For those of you who aren't able to make the three-and-a-half hour flight to Lollapalooza in Chicago next week, there's some good news: the show will be streamed live online. Just like Coachella, Lollapalooza is making the event available to those who can't attend, which is cool that you can see things happen in real time, like whatever surprise would be in store a la the Tupac hologram. The stream, presented by Dell and You Tube, allows fans to once again watch acts like Red Hot Chili Peppers, the Black Keys, Frank Ocean and more from their laptop, home or work (shhhh!) computer.
Yet this poses the question: does this widespread festival streaming take away from the concert going experience or festival culture in general?

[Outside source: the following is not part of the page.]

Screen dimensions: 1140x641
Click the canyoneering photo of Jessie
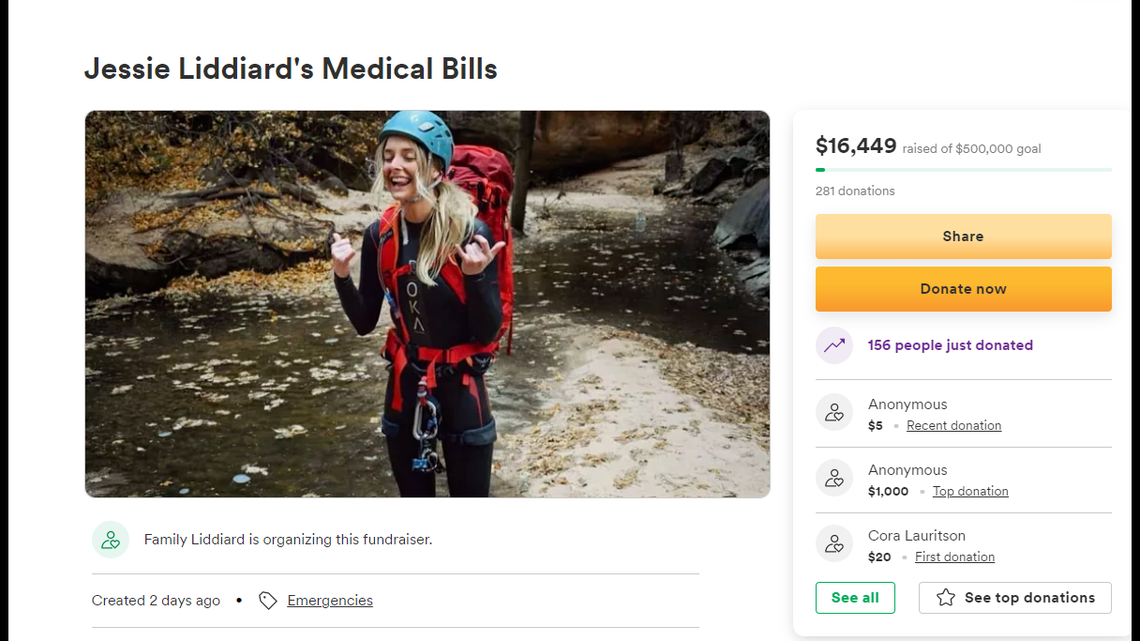click(427, 304)
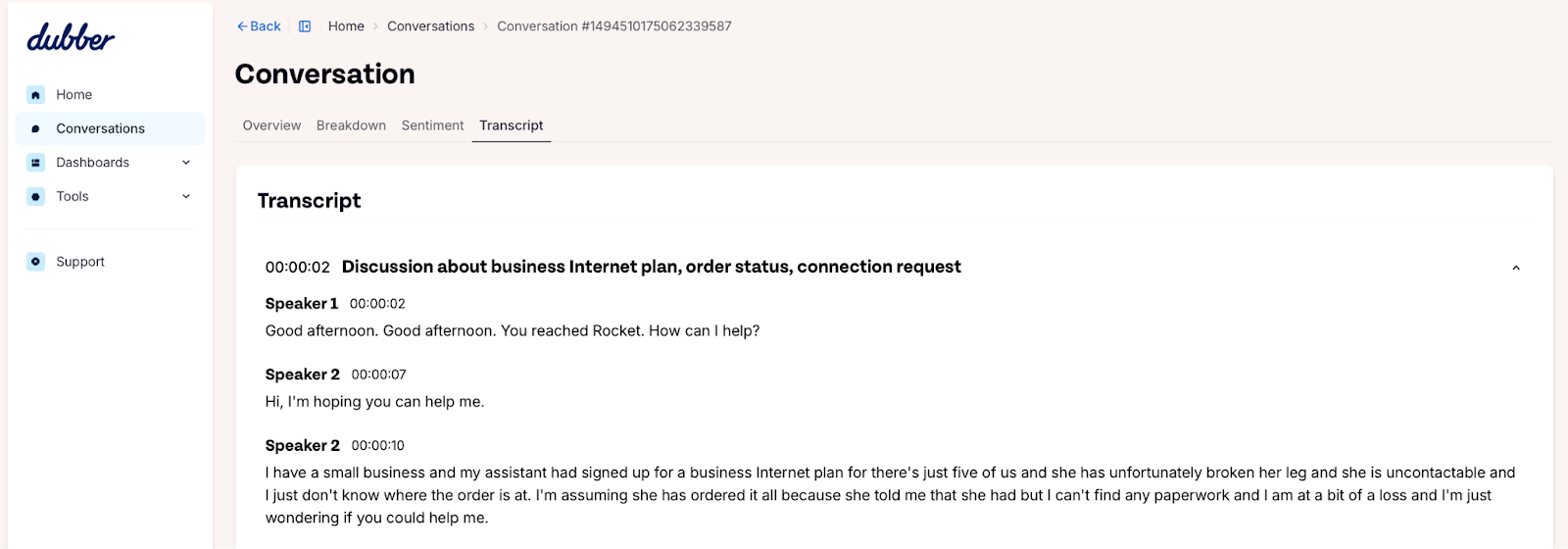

Some may say yes because although the event has been streaming in some way shape or form over the past few years, the technology has caught up to where fans don't have to leave their computers to see what's going down. This takes away from the mystique of actually being at the event, having it readily available to the masses. Isn't that what made Woodstock so legendary? If that was streamed or broadcasted, it wouldn't have had nearly the folklore that spread via word of mouth. And of course there's the fact that freeloaders like us (yeah, we'll be watching the shit outta this stream) will be able to enjoy all the highlights without paying over $300 ticket. Does that seem fair?

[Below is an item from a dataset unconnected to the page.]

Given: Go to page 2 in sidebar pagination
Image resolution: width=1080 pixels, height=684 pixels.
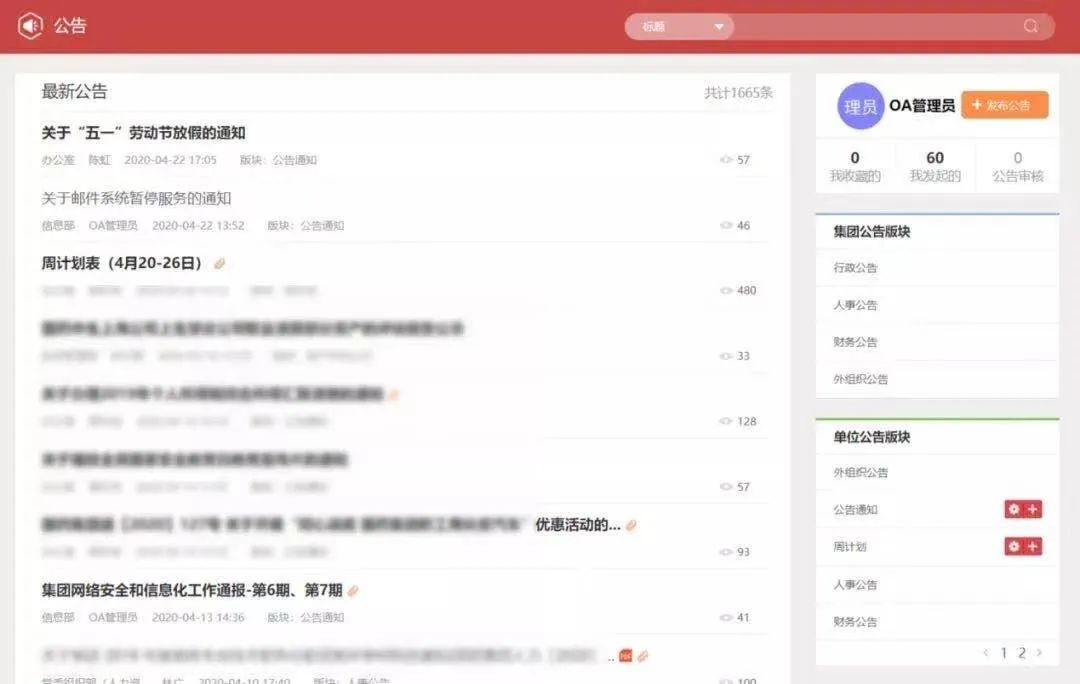Looking at the screenshot, I should [1021, 652].
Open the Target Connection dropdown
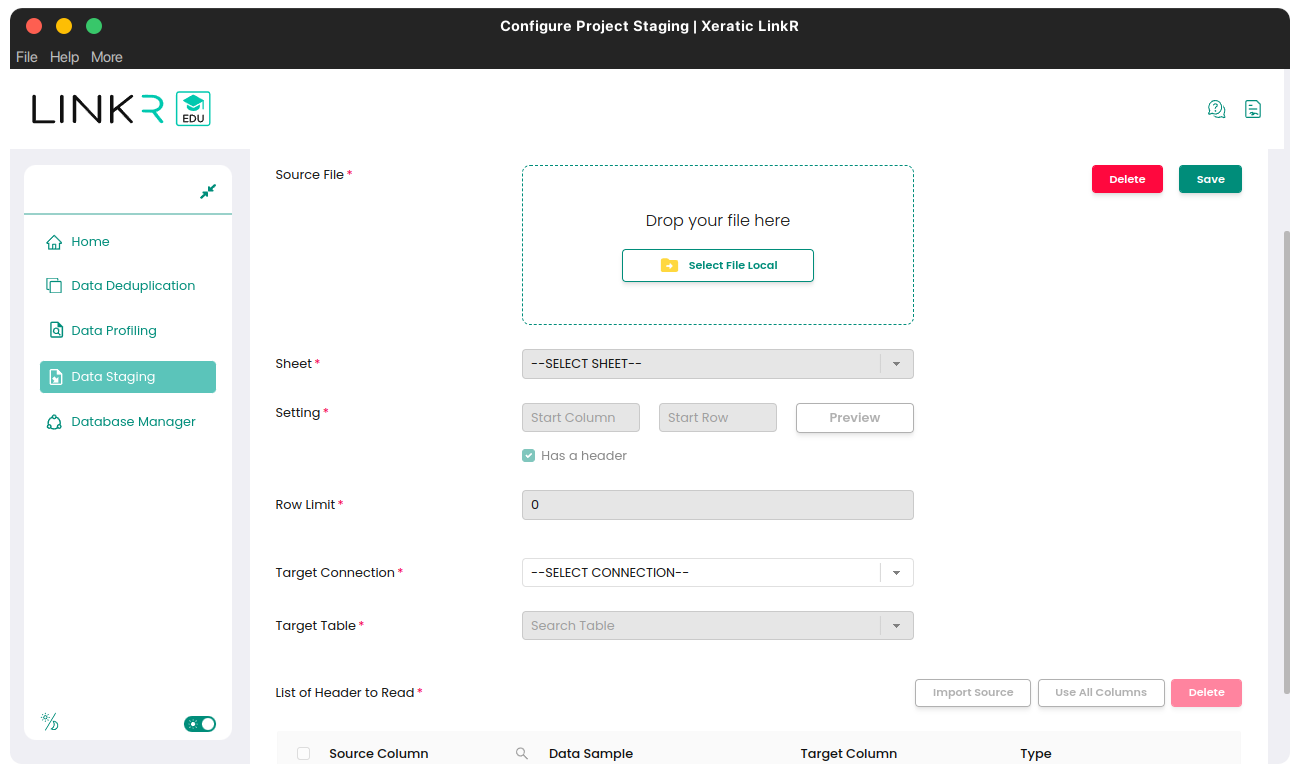Screen dimensions: 1300x774 tap(896, 573)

It's nice to see that the festival organizers understand the value of bringing the show, and subsequently the brand to a greater audience. Due to Lollapalooza's growing popularity (it expanded to include two weekends in Sao Paulo, Brazil this year), it's understandable that the organizers want to make it accessible to everyone. That's cool as well, just as long as both they and attendees understand that the old credo “what happens as the festival, stays at the festival” isn't going to fly anymore. For all the pomp and circumstance of a live stream, you could get caught doing something on camera that you wouldn't normally do at a traditional concert. So beware–these days, there's more than one way to end up as a GIF on an alt-weekly website.
Live streaming isn't the worst thing in the world, after all this is 2012 and festival needs to expand in order to survive. In addition to Lollapalooza, Dell and You Tube have done this for New Orleans Jazz & Heritage Festival and Bonnaroo, and will be streaming Austin City Limits in October. Ticketholders just have to understand that if they're going to be attending shows that are live streaming, be careful that they don't do something they'd regret on camera. Though they should also still remember that being a live spectator of a festival and being a part of one are definitely two different things.